━━ Fragmento proporcionado

El III Reich
Bajo la finta del culto al deber y la jerga prusiana, el
nuevo Estado reflejaba los rasgos de su creador: eficaz, pero desordenado,
enérgico y centralizado. Hitler fue fiel a sus costumbres vienesas: se
levantaba a las doce, y amparado por un gran número de secretarios privados con
rango ministerial que filtraban a sus visitantes, recibía sólo a quien le
apetecía y sólo por un par de minutos. Su vitalidad aparecía durante la noche,
cuando su terror a la soledad le conducía a mantener extensos monólogos hasta
la madrugada.
No existían reuniones de gobierno. Las leyes se promulgaban
mediante sus escuetas órdenes y más tarde sólo bastaría con una observación
caprichosa. Sus incondicionales anotaban todas sus ocurrencias espontáneas y
las transmitían a la nación como órdenes del Führer. Existe una anécdota a este
respecto que, fundada o no, resulta sin duda ilustrativa: Hitler dice a sus
acompañantes, frente a la iglesia de San Mateo de Munich, que la próxima vez no
quiere ver esa pila de piedras. Él se refería a un montón de adoquines que
estaban apilados cerca de la entrada, pero su observación se interpreta como
una alusión a la iglesia y ésta es demolida sin más al día siguiente.

━━━━
━━ Datos mostrados

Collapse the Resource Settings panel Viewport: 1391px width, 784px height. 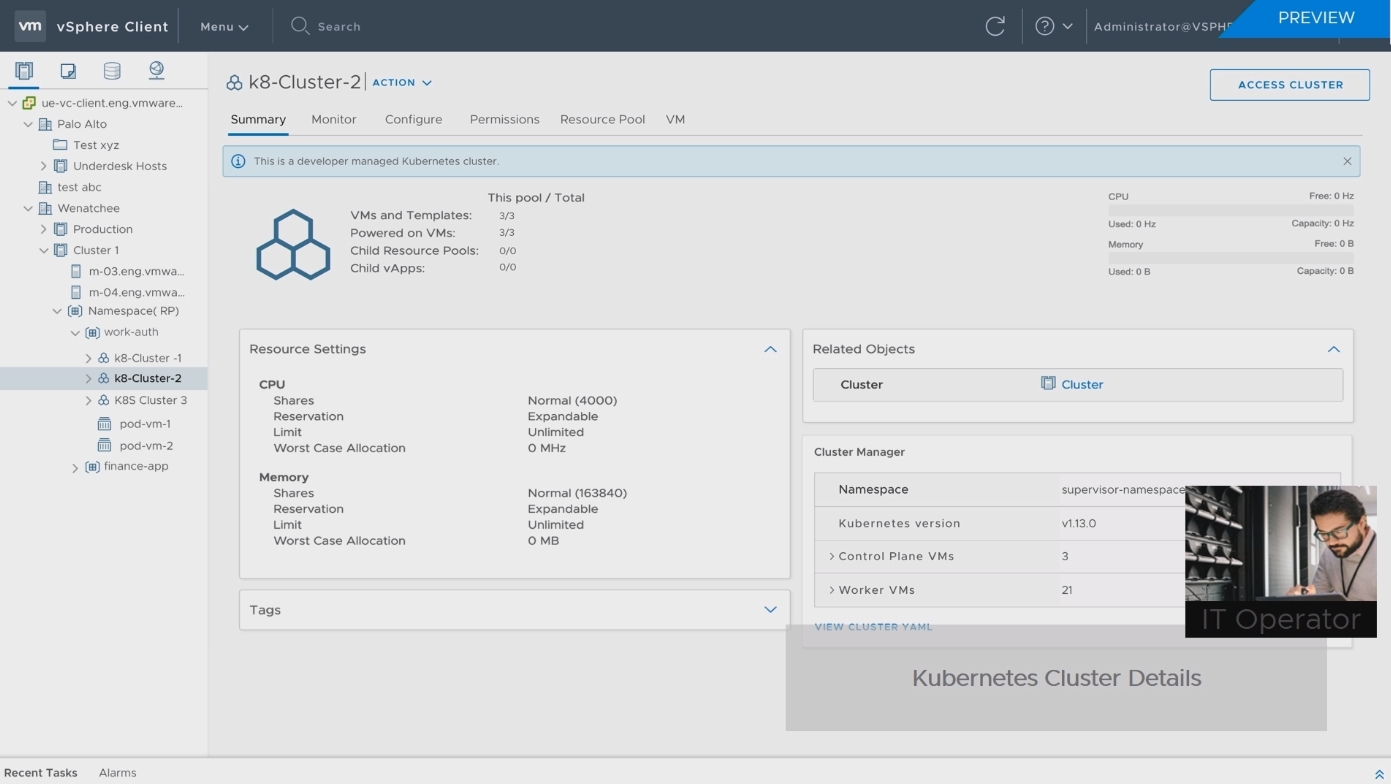pyautogui.click(x=770, y=349)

━━━━

Tarea planteada A:
Según el fragmento sobre el III Reich, ¿a qué hora se levantaba Hitler?
Tarea planteada B:
Reproduce del fragmento sobre el III Reich la parte que empieza en las palabras "El III Reich" y termina después de "la madrugada.".

Solución completa A:
A las doce.

Solución completa B:
El III Reich
Bajo la finta del culto al deber y la jerga prusiana, el
nuevo Estado reflejaba los rasgos de su creador: eficaz, pero desordenado,
enérgico y centralizado. Hitler fue fiel a sus costumbres vienesas: se
levantaba a las doce, y amparado por un gran número de secretarios privados con
rango ministerial que filtraban a sus visitantes, recibía sólo a quien le
apetecía y sólo por un par de minutos. Su vitalidad aparecía durante la noche,
cuando su terror a la soledad le conducía a mantener extensos monólogos hasta
la madrugada.